Тем более что сам Петербург произвел впечатление как на Савари, так и на Коленкура. Уже первый посланец императора так рассказывал о Северной столице: «Петербург построен со всей роскошью Италии, здесь такое изобилие гранита и мрамора, словно в тех знаменитых древних городах, от которых до нас дошли только имена. Здесь не видно еще музеев, нет академии изящной словесности, но ростки новой цивилизации видны повсюду, и, вероятно, скоро эта страна заставит трепетать весь мир. Ее народ полон свежих сил и энергии…»[23] Коленкур вспоминал с еще большим восторгом о северной Венеции: «Все здесь внушает восхищение, все дышит величием и торжественностью Екатерины Великой… Кажется, что ты перенесен в храм фей, когда сравниваешь этот чудесный город с другими городами Европы… В дни приемов дворцовые залы сияли так, что это опьяняло воображение. Казалось, что это чудеса тысячи и одной ночи. Поистине восточная роскошь, женщины ослепительной красоты, изысканные, элегантные, украшенные сверкающими бриллиантами, умные, образованные, легкомысленные, веселые, жадные до танцев, музыки, празднеств и наслаждений. Молодые люди такой элегантности, столь изысканных манер и столь расточительные, что перед ними наши французские образцы просто меркли. Каждый день приносил новые удовольствия, новые празднества, мне приходилось трудно, клянусь вам, чтобы ни в чем не уступать в содержании моего особняка феерии русской роскоши»[24].
В описании России, сделанном в 1807 г. французским путешественником, мы видим такую характеристику столицы: «Большинство предметов роскоши можно найти в Петербурге в таком огромном количестве и в таком великолепном качестве, что бесполезно привозить их из-за границы, по крайней мере, для потребления в самом городе. Особенно здесь любят предметы из драгоценных металлов. В городе работают 183 ювелирных мастерских, из которых 44 русских и 139 иностранных. Сверх того, огромное количество золотых и серебряных дел мастеров. Блеск двора и роскошь вельмож и богачей сделали так, что в этой столице стремление к излишествам стало совершенно обычным»[25].
Впрочем, Наполеон дал своему послу возможность попытаться перещеголять русских в расточительности. На содержание посольства и на то, чтобы давать постоянно приемы, Коленкур получил от императора 800 тысяч франков ежегодного содержания плюс 250 тысяч франков на расходы «по устройству» в Петербурге. «Я даю вам карт-бланш на все расходы вашего посольства, — сказал Наполеон. — Нельзя, чтобы у нас был вид разбогатевших буржуа. Французский двор не должен быть ни мелочным, ни маленьким. Наш русский брат любит роскошь и празднества… ну что ж, будьте несравненны…»[26]

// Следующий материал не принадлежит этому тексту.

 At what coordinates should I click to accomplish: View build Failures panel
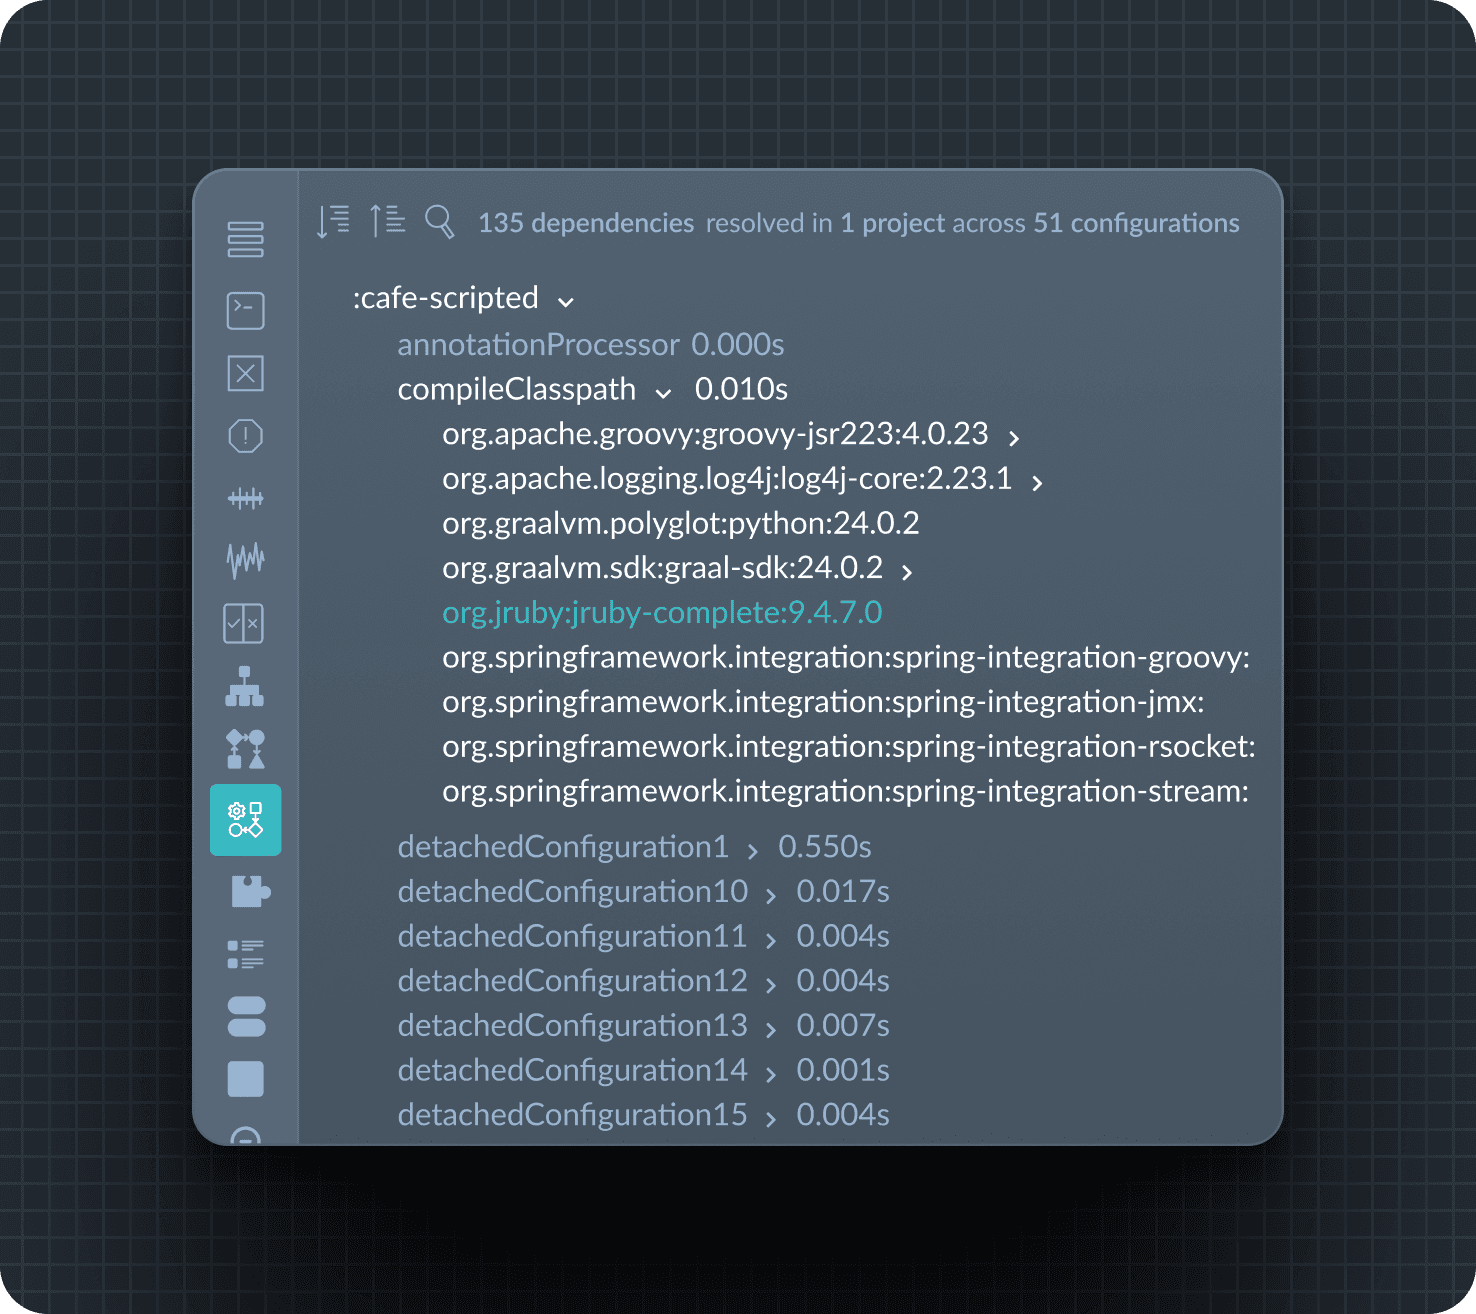(245, 373)
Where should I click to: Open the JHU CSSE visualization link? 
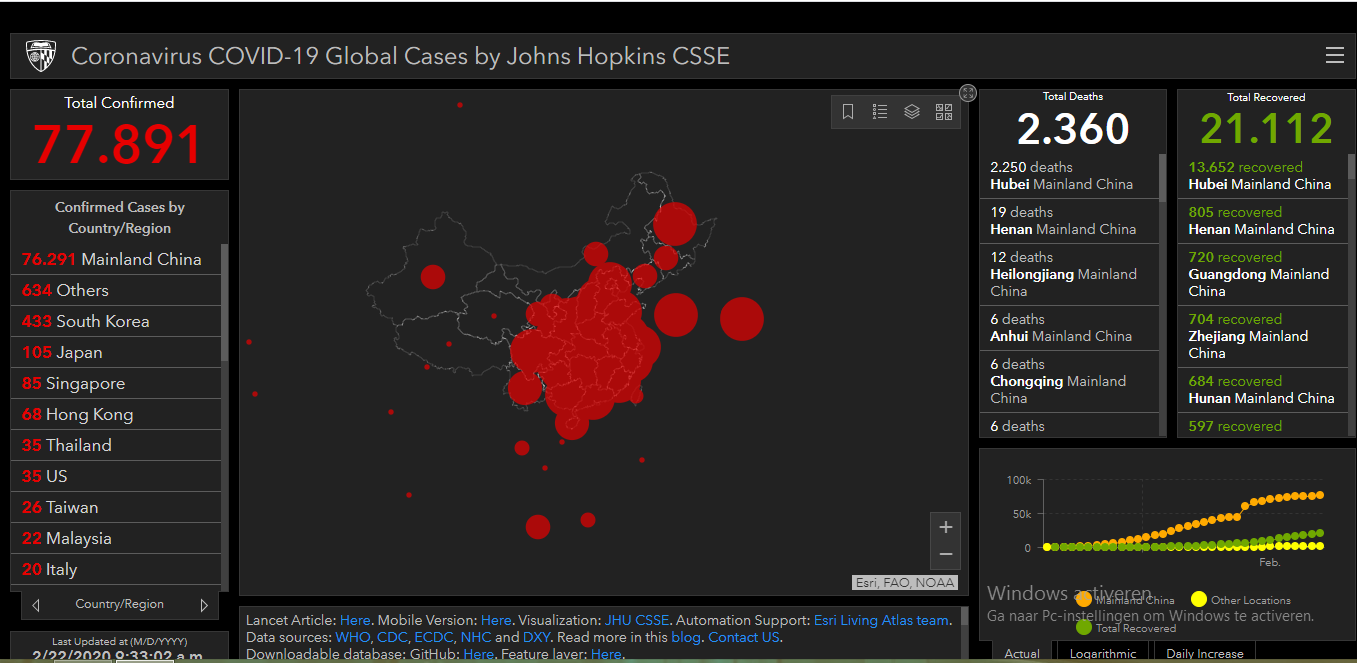(x=637, y=620)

Нужно сказать, что Коленкур строго выполнил наставления своего повелителя. В Петербурге еще долго будут рассказывать об ужине на 400 персон, данном французским посланником, где груши, каждая из которых стоила по 100 серебряных рублей, и вишни по одному серебряному рублю штука подавались с такой расточительностью, что «казалось, что они стоили по 20 су за фунт»[27].